The changes we have seen over the past thirty years are nothing compared to what is coming over the next twenty. With petrol and diesel being phased out for new cars, the alternatives and how they work, are coming sharply into focus.
Without doubt, electric vehicles (EVs) seem to have captured the attention of the media and the idea of simply plugging your car into a charger when you get home from work, is appealing. (Let’s forget for a moment that the electric used to charge the car will not be from carbon free sources or whether the grid can cope with meeting power demand or whether the household wiring can cope with the stress of fast-charging or how smart devices will determine when the battery is charged and not you).

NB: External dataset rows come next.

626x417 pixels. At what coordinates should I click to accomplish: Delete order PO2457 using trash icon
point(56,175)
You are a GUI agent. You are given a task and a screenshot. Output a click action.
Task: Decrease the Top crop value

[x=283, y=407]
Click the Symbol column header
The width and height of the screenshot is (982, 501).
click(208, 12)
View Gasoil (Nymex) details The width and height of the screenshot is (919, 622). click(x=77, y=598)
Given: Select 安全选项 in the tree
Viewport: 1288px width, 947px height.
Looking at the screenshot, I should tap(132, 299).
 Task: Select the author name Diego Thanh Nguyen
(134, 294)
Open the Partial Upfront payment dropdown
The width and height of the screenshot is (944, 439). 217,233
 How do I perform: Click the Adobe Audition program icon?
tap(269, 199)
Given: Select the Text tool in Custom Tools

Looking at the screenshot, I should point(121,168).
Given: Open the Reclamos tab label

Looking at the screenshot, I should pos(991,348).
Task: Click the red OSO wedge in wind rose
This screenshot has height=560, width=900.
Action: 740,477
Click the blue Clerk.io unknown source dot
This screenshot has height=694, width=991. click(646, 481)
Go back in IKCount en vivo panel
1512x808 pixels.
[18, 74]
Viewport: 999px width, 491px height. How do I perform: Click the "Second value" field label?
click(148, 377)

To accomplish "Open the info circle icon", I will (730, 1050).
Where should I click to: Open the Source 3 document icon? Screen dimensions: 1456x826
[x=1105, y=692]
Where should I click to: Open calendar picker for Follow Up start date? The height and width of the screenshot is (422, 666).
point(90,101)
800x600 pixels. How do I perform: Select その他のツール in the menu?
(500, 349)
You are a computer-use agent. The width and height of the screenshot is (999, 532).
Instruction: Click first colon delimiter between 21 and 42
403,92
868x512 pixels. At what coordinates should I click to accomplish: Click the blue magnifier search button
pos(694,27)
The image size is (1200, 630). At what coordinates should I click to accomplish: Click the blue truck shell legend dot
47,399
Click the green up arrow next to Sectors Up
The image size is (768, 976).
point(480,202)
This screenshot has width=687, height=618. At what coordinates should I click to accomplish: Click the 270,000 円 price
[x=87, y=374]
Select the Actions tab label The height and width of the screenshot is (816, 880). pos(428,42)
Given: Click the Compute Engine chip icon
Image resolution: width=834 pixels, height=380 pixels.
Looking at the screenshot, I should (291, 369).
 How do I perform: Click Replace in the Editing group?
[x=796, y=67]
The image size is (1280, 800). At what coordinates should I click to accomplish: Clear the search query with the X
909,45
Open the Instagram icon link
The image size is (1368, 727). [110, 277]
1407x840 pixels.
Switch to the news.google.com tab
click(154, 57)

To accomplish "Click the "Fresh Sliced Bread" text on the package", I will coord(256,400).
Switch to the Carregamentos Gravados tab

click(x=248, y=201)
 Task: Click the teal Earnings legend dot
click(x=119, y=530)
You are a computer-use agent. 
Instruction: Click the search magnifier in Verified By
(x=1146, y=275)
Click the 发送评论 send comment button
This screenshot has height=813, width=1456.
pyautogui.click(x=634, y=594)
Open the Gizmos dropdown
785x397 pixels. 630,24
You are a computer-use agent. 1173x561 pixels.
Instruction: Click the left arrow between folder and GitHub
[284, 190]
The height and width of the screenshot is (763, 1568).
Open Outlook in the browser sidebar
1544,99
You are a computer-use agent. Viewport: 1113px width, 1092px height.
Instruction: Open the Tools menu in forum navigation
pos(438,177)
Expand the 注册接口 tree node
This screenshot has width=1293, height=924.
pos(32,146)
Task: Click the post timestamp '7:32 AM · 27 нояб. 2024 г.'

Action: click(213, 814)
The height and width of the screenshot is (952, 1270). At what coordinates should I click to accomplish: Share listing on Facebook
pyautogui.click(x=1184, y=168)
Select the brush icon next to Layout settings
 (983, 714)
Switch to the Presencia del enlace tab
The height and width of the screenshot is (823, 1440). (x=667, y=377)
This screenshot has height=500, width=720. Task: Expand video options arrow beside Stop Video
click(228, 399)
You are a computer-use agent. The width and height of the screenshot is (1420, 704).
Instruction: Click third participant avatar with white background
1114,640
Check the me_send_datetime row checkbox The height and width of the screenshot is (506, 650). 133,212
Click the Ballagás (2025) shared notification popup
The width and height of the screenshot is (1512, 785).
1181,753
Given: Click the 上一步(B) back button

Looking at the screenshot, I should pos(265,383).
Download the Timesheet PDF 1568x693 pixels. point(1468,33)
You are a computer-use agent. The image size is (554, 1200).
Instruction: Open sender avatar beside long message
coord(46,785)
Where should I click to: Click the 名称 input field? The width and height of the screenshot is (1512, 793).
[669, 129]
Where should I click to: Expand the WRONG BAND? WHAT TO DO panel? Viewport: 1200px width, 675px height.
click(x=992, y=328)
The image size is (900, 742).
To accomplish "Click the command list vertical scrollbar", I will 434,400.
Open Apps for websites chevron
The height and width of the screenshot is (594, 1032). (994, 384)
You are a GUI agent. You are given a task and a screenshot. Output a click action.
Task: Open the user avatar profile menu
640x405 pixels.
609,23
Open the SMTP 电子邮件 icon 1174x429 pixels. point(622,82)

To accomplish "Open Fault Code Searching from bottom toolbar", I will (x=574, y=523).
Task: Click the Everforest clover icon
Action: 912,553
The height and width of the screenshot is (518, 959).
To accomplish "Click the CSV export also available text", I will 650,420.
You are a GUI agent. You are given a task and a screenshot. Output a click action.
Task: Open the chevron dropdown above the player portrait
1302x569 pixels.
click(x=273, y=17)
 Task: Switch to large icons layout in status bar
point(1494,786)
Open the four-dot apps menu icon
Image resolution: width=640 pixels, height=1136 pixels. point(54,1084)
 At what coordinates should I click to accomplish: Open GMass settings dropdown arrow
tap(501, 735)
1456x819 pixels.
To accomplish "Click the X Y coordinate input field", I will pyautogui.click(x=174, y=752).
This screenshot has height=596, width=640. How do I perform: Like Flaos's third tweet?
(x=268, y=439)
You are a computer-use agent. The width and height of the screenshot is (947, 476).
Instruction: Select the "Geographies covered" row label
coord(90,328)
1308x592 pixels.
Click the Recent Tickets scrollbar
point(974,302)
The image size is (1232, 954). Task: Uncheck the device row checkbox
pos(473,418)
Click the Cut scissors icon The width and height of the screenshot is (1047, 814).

The concern I have is of range.
Around town, a small smart car might be the best option, but filling a car with kids, camping gear and surfboards for a week in Cornwall and facing a five-hour journey having a vehicle with suitable range and capacity is what we need. Otherwise, driving to Cornwall for a holiday will be a thing of the past for many.
But earlier in the summer I sat inside a hydrogen fuel cell car, owned by Northern Gas Networks. From what I gathered, the range allows for that holiday in Cornwall, load capacity lets you take the kids and camping gear too. Re-filling time is comparable with what we experience now for petrol and yes it dramatically reduces carbon emissions. Pollutants are a thing of the past too.
Will hydrogen fuel cells drive the cars of the future or will it be electric, that I frankly don’t know? What I do know, is that I like my time in Cornwall and I’m happy just refilling the washer bottle of my car, leaving the maintenance to others.